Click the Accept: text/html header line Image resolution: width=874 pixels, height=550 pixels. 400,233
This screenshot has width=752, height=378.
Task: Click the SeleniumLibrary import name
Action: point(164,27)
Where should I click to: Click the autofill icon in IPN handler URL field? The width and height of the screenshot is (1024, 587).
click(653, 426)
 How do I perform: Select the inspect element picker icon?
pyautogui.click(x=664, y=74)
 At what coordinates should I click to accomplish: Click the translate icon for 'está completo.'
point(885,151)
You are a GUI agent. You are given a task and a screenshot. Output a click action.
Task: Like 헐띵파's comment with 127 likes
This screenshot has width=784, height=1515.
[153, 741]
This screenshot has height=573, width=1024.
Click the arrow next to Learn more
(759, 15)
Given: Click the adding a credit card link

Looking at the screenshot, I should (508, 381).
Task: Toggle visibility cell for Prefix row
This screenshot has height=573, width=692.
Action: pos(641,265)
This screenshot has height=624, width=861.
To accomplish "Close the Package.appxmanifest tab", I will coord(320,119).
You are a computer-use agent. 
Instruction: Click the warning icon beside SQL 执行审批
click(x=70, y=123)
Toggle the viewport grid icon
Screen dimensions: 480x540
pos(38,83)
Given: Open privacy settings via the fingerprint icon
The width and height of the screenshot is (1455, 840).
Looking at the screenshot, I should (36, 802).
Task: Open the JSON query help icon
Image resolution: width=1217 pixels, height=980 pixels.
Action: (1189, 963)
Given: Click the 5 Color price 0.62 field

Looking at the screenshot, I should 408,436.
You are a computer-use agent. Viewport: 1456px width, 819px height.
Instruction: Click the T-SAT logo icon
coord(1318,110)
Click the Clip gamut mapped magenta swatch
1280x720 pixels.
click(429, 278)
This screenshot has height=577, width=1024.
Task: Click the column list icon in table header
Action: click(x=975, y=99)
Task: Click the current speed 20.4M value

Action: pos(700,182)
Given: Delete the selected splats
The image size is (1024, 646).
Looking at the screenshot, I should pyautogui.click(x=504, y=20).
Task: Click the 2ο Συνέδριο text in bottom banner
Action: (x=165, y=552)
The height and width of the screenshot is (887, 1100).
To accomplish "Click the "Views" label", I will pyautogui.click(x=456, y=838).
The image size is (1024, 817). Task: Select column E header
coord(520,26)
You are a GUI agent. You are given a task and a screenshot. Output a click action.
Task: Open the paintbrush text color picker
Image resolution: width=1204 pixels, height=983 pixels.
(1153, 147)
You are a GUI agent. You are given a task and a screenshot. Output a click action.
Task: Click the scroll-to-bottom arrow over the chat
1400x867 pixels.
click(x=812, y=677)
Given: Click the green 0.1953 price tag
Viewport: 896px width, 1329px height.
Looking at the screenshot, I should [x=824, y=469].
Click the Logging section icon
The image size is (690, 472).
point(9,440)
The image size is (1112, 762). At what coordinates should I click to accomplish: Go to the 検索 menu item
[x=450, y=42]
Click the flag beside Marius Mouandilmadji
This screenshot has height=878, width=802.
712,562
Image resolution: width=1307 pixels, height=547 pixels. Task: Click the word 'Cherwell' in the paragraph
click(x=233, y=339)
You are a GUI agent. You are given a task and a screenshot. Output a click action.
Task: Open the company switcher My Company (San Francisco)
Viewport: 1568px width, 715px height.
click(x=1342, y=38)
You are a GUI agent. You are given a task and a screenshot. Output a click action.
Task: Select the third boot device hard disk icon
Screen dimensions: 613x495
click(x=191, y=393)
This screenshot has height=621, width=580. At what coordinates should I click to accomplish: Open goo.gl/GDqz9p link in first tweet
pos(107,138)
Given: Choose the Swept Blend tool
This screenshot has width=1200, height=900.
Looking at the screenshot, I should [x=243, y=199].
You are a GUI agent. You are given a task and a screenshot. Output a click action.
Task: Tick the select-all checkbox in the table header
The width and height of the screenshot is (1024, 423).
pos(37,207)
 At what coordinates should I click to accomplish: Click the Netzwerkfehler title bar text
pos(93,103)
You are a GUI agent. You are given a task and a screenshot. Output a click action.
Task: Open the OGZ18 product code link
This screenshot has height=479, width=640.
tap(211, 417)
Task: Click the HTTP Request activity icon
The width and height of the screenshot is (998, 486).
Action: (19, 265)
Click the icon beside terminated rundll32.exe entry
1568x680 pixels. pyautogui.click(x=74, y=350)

> [Work task] Using the entries shown above, reproduce verbatim the lines from the line bearing "You are a computer-use agent. Viewport: 1456px" to the line bearing "Task: Click the scroll-to-bottom", inclusive.

> [Output of the task]
You are a computer-use agent. Viewport: 1456px width, 819px height.
Instruction: Click the T-SAT logo icon
coord(1318,110)
Click the Clip gamut mapped magenta swatch
1280x720 pixels.
click(429, 278)
This screenshot has height=577, width=1024.
Task: Click the column list icon in table header
Action: click(x=975, y=99)
Task: Click the current speed 20.4M value

Action: pos(700,182)
Given: Delete the selected splats
The image size is (1024, 646).
Looking at the screenshot, I should pyautogui.click(x=504, y=20).
Task: Click the 2ο Συνέδριο text in bottom banner
Action: (x=165, y=552)
The height and width of the screenshot is (887, 1100).
To accomplish "Click the "Views" label", I will pyautogui.click(x=456, y=838).
The image size is (1024, 817). Task: Select column E header
coord(520,26)
You are a GUI agent. You are given a task and a screenshot. Output a click action.
Task: Open the paintbrush text color picker
Image resolution: width=1204 pixels, height=983 pixels.
(1153, 147)
You are a GUI agent. You are given a task and a screenshot. Output a click action.
Task: Click the scroll-to-bottom arrow over the chat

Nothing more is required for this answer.